# BRIEF
Answer with nothing but the number of lines in the listing below that contain "computer".

# GIVEN DATA
⟨

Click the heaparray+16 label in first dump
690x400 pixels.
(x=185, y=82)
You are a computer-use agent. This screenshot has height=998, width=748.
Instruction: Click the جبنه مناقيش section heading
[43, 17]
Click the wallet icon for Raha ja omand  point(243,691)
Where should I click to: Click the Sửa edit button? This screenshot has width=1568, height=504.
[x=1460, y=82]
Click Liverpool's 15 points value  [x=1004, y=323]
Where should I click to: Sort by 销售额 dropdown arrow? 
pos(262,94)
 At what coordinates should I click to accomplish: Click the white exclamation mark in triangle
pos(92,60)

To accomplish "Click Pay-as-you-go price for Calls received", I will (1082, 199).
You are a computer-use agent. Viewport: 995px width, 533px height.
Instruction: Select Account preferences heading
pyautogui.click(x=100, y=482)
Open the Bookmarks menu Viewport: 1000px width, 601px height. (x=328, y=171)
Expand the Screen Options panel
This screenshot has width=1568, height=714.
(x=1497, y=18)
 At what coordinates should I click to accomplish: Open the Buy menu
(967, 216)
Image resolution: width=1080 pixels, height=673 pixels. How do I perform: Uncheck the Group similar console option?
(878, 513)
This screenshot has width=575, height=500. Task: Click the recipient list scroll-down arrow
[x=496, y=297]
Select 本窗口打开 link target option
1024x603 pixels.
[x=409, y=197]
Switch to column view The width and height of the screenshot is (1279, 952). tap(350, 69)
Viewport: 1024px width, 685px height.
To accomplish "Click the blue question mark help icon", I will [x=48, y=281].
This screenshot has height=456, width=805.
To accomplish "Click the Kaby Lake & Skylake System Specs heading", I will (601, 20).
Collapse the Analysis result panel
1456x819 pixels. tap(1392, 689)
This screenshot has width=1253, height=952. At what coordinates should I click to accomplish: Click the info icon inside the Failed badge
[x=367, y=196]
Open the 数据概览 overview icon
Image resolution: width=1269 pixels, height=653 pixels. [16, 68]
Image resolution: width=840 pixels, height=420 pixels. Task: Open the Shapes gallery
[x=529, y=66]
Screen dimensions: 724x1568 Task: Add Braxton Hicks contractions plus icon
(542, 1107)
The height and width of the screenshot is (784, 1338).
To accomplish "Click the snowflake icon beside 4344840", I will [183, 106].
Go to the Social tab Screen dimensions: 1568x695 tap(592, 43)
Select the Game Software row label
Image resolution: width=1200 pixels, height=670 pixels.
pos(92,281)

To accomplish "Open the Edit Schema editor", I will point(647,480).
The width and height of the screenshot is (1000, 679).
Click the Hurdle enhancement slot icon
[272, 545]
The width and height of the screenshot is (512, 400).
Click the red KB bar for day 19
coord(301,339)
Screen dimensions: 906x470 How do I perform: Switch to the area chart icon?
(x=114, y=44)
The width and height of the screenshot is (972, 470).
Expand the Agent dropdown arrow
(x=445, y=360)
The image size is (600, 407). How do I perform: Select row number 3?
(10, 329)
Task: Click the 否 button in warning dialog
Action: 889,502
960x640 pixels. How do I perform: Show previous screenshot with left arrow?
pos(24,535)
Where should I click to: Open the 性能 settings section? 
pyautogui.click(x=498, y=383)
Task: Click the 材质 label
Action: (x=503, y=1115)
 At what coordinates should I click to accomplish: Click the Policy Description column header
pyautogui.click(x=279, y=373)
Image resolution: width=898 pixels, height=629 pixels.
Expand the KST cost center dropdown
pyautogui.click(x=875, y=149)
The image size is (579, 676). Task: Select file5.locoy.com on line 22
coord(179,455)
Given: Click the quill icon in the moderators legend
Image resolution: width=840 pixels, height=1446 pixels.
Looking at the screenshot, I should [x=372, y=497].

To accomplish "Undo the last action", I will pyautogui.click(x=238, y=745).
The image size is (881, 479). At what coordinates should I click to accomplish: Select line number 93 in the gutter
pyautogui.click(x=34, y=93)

⟩

# RESULT BELOW
2